ACTIVITY: The word "tweet": say how many lines of the data below contain it, and give the number alone.

DATA UNDER STUDY below:

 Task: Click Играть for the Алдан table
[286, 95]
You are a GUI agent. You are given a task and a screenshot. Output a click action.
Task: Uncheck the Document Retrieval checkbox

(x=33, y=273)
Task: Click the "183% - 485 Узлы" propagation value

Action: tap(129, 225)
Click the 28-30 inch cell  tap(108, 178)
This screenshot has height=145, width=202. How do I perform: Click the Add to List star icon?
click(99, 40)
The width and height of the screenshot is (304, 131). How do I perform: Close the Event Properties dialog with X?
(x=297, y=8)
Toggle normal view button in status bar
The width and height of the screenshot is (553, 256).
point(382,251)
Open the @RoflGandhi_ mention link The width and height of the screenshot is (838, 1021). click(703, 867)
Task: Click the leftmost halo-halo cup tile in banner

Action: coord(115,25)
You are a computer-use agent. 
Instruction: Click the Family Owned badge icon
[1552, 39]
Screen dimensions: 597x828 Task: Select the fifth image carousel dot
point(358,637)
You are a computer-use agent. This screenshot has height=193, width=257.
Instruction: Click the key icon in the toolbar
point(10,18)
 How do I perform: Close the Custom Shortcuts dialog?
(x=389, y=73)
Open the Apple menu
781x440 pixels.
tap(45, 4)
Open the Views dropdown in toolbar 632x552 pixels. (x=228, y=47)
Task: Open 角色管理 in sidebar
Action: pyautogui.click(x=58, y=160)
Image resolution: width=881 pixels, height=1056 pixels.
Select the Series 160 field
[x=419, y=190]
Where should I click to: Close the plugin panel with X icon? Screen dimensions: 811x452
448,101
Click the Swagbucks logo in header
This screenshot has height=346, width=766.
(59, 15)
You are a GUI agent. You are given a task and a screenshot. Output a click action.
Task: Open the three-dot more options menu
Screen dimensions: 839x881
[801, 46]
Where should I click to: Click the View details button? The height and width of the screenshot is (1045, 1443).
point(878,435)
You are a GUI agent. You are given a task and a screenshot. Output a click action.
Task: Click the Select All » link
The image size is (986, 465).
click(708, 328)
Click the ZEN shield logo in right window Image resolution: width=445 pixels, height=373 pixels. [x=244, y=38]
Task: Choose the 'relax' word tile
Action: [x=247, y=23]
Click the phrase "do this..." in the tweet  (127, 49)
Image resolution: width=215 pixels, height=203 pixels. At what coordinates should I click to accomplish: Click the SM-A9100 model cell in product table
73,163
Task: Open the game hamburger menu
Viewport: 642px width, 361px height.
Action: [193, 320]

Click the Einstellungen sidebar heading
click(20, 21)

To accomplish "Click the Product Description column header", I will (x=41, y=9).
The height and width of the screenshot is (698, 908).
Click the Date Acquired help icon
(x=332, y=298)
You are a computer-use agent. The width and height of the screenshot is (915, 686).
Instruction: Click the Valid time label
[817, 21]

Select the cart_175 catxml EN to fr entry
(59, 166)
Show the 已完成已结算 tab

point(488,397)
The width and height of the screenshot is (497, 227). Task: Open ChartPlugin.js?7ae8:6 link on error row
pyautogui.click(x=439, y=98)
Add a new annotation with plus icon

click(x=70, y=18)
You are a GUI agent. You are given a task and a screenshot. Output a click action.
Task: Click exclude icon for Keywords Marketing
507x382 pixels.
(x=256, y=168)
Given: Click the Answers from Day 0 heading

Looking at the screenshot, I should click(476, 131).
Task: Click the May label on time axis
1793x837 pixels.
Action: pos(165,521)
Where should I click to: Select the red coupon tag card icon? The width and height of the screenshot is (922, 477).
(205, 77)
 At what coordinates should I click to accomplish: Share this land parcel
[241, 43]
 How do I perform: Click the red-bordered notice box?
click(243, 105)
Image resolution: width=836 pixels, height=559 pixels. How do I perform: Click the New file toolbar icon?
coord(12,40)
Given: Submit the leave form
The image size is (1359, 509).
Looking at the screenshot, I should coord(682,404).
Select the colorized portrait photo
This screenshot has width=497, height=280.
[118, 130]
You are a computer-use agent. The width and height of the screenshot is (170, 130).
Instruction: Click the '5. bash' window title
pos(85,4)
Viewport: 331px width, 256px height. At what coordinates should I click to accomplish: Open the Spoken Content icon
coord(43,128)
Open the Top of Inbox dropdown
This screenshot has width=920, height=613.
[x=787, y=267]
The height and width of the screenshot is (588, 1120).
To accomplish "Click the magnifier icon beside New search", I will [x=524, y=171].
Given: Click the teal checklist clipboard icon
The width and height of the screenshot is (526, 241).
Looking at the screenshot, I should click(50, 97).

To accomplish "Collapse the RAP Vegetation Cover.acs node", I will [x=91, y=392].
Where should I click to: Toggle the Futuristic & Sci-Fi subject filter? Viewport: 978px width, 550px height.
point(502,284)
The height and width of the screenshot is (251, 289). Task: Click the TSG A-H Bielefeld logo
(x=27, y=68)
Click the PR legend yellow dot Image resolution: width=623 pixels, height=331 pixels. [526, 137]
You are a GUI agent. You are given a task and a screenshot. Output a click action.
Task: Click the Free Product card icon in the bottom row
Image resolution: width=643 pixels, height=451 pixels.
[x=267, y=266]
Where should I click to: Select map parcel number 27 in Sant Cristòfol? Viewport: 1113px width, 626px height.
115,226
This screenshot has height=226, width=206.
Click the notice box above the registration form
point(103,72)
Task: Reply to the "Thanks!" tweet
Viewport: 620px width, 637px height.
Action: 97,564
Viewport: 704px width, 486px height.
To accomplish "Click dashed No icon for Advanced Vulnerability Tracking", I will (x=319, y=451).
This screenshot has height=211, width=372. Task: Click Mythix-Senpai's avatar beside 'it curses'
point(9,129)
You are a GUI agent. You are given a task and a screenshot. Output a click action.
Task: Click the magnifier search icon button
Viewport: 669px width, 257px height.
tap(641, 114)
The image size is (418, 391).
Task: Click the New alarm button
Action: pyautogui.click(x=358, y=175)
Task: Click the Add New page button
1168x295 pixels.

End of DATA UNDER STUDY.

ANSWER BOX: 2